Pour utiliser Google Glass, il faut un iPhone ou un téléphone Android, sur lequel on doit télécharger l’application MyGlass. Si vous voulez la télécharger, notez qu’elle n’est disponible que dans l’App Store américain et que vous devrez changer les paramètres de votre compte iTunes pour la télécharger à partir du Canada. C’est à partir de cette application qu’on peut télécharger des Glassware, le nom donné par Google aux applications développées pour Google Glass.
On y trouve des incontournables comme Twitter et Facebook, que j’ai téléchargé sans attendre. Ces applications permettent ainsi de partager du contenu, comme des photos, de même que de recevoir leurs notifications directement dans Google Glass. Pour ceux qui ne jurent que par Evernote, sachez que l’application de prise de notes a déjà été lancée en version Glassware.
Sans surprise, les applications de Google ne sont pas en reste. Gmail, Google+, YouTube, Google Maps et Hangout, pour ne nommer que ceux-là, sont offerts en versions Glassware. Google Maps est tout particulièrement utile avec les Google Glass, puisqu’on peut voir son itinéraire sans pour autant quitter la route des yeux. L’application de vidéo-conférence Hangout offre elle aussi un monde de possibilités avec Google Glass, puisque l’application permet littéralement à quiconque de voir en direct, à partir de n’importe où dans le monde, par les yeux d’un autre être humain utilisant les Google Glass.
La palme de l’application la plus prometteuse, toutefois, revient à WorldLens, qui permet de traduire du texte en réalité augmenté. L’application supporte six langues, dont le français et l’anglais. J’ai essayé de traduire en réalité augmentée un article de The Economist et, malgré plusieurs essais, je n’y suis pas parvenu. En fait, l’application semble avoir été conçue pour les voyageurs (d’où son nom) et a de toute évidence été optimisée pour l’affichage extérieur.

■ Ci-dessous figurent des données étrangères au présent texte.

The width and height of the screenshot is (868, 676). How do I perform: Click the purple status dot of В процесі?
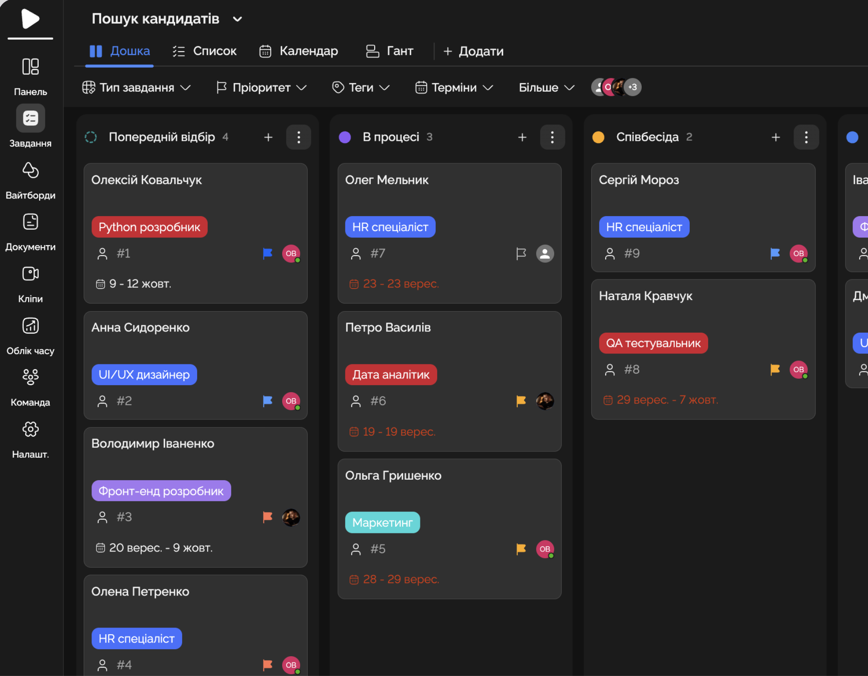344,137
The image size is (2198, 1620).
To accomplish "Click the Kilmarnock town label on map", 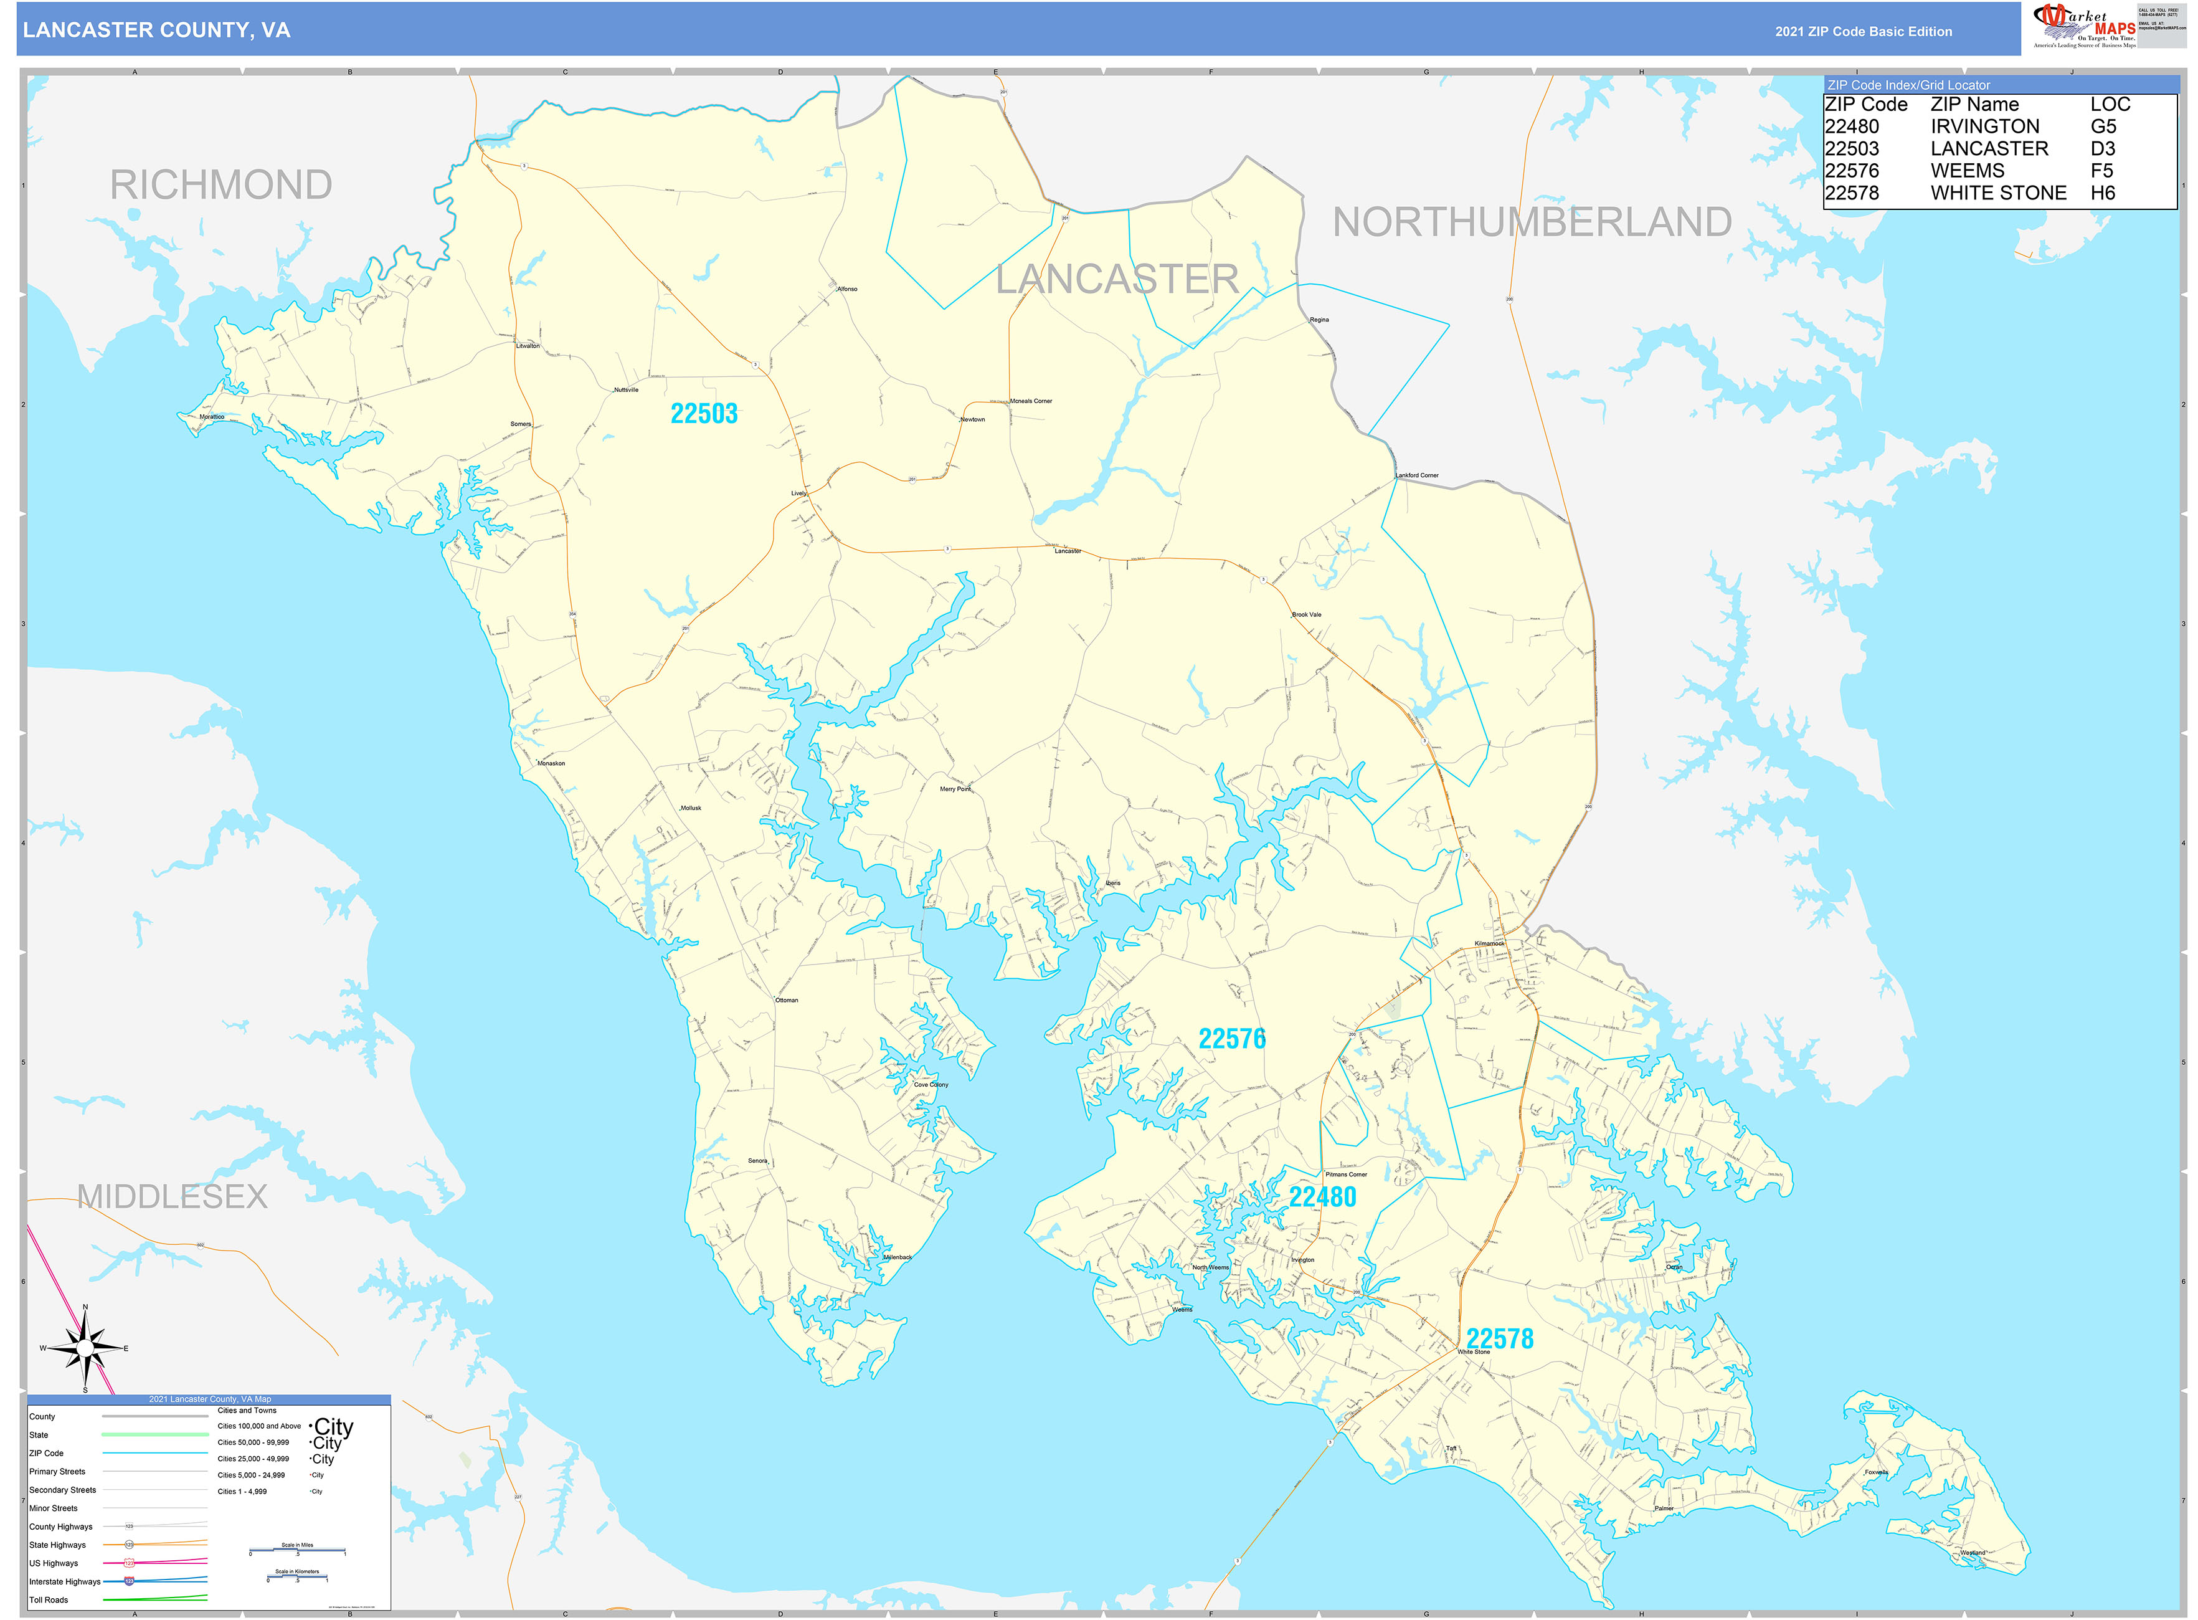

Sur la rue Peel, j’ai utilisé l’application pour traduire une pancarte « Espace à louer ». En la fixant, le mot «Espace» est devenu «Space» et le mot «Louer» est devenu «Rent». L’application ne semble pas avoir repéré le «À», mais c’était suffisant pour comprendre. Si une application développée par un indépendant, gratuite de surcroit, peut en faire autant alors que les Google Glass ne sont pas encore commercialisées, c’est que nous n’avons encore rien vu, sinon la pointe de l’iceberg. En d’autres mots, j’ai entrevu le futur à travers les Google Glass, mais nous n’y sommes pas encore… pour l’instant.
Je tiens à remercier Martin McNicoll, pdg d’ERP Guru, qui m’a généreusement prêté ses Google Glass. Sans lui, ce billet n’aurait pas été possible.